What you are asked to do >>
Set down the full data below exactly as given, please.
── Material for this task
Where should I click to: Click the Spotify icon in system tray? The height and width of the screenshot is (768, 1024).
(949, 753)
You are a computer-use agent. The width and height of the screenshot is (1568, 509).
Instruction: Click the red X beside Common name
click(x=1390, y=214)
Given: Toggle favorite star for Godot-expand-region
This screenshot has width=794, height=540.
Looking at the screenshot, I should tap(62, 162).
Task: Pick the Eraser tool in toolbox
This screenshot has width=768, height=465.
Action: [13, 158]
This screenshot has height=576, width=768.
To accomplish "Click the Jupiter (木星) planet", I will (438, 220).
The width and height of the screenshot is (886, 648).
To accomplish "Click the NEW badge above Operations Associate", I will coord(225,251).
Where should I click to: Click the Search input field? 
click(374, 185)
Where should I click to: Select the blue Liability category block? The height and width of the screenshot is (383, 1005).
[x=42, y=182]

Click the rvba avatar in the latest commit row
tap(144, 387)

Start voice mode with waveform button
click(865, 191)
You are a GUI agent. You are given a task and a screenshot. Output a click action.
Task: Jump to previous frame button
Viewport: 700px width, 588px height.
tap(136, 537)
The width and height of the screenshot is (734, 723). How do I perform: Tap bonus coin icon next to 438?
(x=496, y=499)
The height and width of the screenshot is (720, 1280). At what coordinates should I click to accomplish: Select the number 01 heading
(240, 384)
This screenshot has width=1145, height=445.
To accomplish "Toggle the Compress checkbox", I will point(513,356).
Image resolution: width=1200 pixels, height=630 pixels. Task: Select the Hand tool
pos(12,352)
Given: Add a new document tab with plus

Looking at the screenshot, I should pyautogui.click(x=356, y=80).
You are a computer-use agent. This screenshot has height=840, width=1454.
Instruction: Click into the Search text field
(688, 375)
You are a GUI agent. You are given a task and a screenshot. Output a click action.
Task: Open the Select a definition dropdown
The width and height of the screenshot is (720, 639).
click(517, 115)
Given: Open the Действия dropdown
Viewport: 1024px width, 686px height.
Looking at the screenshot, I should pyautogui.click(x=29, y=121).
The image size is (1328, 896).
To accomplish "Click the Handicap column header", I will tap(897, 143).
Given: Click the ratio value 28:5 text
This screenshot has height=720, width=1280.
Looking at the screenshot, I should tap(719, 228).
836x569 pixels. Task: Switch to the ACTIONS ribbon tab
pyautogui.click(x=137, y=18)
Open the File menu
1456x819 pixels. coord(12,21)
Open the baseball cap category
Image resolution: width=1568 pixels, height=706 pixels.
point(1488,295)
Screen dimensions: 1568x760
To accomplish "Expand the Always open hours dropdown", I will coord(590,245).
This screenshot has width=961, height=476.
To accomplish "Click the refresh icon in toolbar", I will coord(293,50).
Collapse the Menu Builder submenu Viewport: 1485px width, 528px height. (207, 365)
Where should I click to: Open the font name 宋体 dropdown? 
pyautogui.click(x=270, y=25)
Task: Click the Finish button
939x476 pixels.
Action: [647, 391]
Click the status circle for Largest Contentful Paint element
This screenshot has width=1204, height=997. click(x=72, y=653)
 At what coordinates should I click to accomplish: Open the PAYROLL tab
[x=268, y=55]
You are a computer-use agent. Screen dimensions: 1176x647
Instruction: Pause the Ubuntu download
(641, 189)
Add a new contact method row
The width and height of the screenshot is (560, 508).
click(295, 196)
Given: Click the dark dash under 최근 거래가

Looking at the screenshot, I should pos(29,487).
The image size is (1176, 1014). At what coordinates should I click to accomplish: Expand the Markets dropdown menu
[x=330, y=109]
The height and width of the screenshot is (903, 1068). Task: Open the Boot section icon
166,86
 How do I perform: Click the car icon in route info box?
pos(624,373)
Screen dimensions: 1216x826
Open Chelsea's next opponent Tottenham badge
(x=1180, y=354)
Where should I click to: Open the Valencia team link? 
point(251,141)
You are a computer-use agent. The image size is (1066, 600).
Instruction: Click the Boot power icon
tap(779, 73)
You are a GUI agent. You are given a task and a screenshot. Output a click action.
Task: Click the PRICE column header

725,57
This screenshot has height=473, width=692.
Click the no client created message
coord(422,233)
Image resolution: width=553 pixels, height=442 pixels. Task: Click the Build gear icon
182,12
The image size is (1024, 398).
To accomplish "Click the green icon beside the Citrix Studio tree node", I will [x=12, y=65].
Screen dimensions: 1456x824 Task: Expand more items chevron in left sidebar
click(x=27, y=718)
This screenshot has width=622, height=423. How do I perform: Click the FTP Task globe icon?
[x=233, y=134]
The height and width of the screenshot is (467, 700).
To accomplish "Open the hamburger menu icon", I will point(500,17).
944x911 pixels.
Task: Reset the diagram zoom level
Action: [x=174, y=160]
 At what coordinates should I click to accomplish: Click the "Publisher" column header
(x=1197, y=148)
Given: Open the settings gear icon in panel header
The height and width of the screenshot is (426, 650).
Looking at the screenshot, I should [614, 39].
────
Answer section >>
Where should I click to: Click the Spotify icon in system tray? The height and width of the screenshot is (768, 1024).
(949, 753)
You are a computer-use agent. The width and height of the screenshot is (1568, 509).
Instruction: Click the red X beside Common name
click(x=1390, y=214)
Given: Toggle favorite star for Godot-expand-region
This screenshot has width=794, height=540.
Looking at the screenshot, I should tap(62, 162).
Task: Pick the Eraser tool in toolbox
This screenshot has width=768, height=465.
Action: [13, 158]
This screenshot has height=576, width=768.
To accomplish "Click the Jupiter (木星) planet", I will (438, 220).
The width and height of the screenshot is (886, 648).
To accomplish "Click the NEW badge above Operations Associate", I will coord(225,251).
Where should I click to: Click the Search input field? 
click(374, 185)
Where should I click to: Select the blue Liability category block? The height and width of the screenshot is (383, 1005).
[x=42, y=182]

Click the rvba avatar in the latest commit row
tap(144, 387)

Start voice mode with waveform button
click(865, 191)
You are a GUI agent. You are given a task and a screenshot. Output a click action.
Task: Jump to previous frame button
Viewport: 700px width, 588px height.
tap(136, 537)
The width and height of the screenshot is (734, 723). How do I perform: Tap bonus coin icon next to 438?
(x=496, y=499)
The height and width of the screenshot is (720, 1280). At what coordinates should I click to accomplish: Select the number 01 heading
(240, 384)
This screenshot has width=1145, height=445.
To accomplish "Toggle the Compress checkbox", I will point(513,356).
Image resolution: width=1200 pixels, height=630 pixels. Task: Select the Hand tool
pos(12,352)
Given: Add a new document tab with plus

Looking at the screenshot, I should pyautogui.click(x=356, y=80).
You are a computer-use agent. This screenshot has height=840, width=1454.
Instruction: Click into the Search text field
(688, 375)
You are a GUI agent. You are given a task and a screenshot. Output a click action.
Task: Open the Select a definition dropdown
The width and height of the screenshot is (720, 639).
click(517, 115)
Given: Open the Действия dropdown
Viewport: 1024px width, 686px height.
Looking at the screenshot, I should pyautogui.click(x=29, y=121).
The image size is (1328, 896).
To accomplish "Click the Handicap column header", I will tap(897, 143).
Given: Click the ratio value 28:5 text
This screenshot has height=720, width=1280.
Looking at the screenshot, I should tap(719, 228).
836x569 pixels. Task: Switch to the ACTIONS ribbon tab
pyautogui.click(x=137, y=18)
Open the File menu
1456x819 pixels. coord(12,21)
Open the baseball cap category
Image resolution: width=1568 pixels, height=706 pixels.
point(1488,295)
Screen dimensions: 1568x760
To accomplish "Expand the Always open hours dropdown", I will coord(590,245).
This screenshot has width=961, height=476.
To accomplish "Click the refresh icon in toolbar", I will coord(293,50).
Collapse the Menu Builder submenu Viewport: 1485px width, 528px height. (207, 365)
Where should I click to: Open the font name 宋体 dropdown? 
pyautogui.click(x=270, y=25)
Task: Click the Finish button
939x476 pixels.
Action: [647, 391]
Click the status circle for Largest Contentful Paint element
This screenshot has width=1204, height=997. click(x=72, y=653)
 At what coordinates should I click to accomplish: Open the PAYROLL tab
[x=268, y=55]
You are a computer-use agent. Screen dimensions: 1176x647
Instruction: Pause the Ubuntu download
(641, 189)
Add a new contact method row
The width and height of the screenshot is (560, 508).
click(295, 196)
Given: Click the dark dash under 최근 거래가

Looking at the screenshot, I should pos(29,487).
The image size is (1176, 1014). At what coordinates should I click to accomplish: Expand the Markets dropdown menu
[x=330, y=109]
The height and width of the screenshot is (903, 1068). Task: Open the Boot section icon
166,86
 How do I perform: Click the car icon in route info box?
pos(624,373)
Screen dimensions: 1216x826
Open Chelsea's next opponent Tottenham badge
(x=1180, y=354)
Where should I click to: Open the Valencia team link? 
point(251,141)
You are a computer-use agent. The image size is (1066, 600).
Instruction: Click the Boot power icon
tap(779, 73)
You are a GUI agent. You are given a task and a screenshot. Output a click action.
Task: Click the PRICE column header

725,57
This screenshot has height=473, width=692.
Click the no client created message
coord(422,233)
Image resolution: width=553 pixels, height=442 pixels. Task: Click the Build gear icon
182,12
The image size is (1024, 398).
To accomplish "Click the green icon beside the Citrix Studio tree node", I will [x=12, y=65].
Screen dimensions: 1456x824 Task: Expand more items chevron in left sidebar
click(x=27, y=718)
This screenshot has width=622, height=423. How do I perform: Click the FTP Task globe icon?
[x=233, y=134]
The height and width of the screenshot is (467, 700).
To accomplish "Open the hamburger menu icon", I will point(500,17).
944x911 pixels.
Task: Reset the diagram zoom level
Action: [x=174, y=160]
 At what coordinates should I click to accomplish: Click the "Publisher" column header
(x=1197, y=148)
Given: Open the settings gear icon in panel header
The height and width of the screenshot is (426, 650).
Looking at the screenshot, I should [614, 39].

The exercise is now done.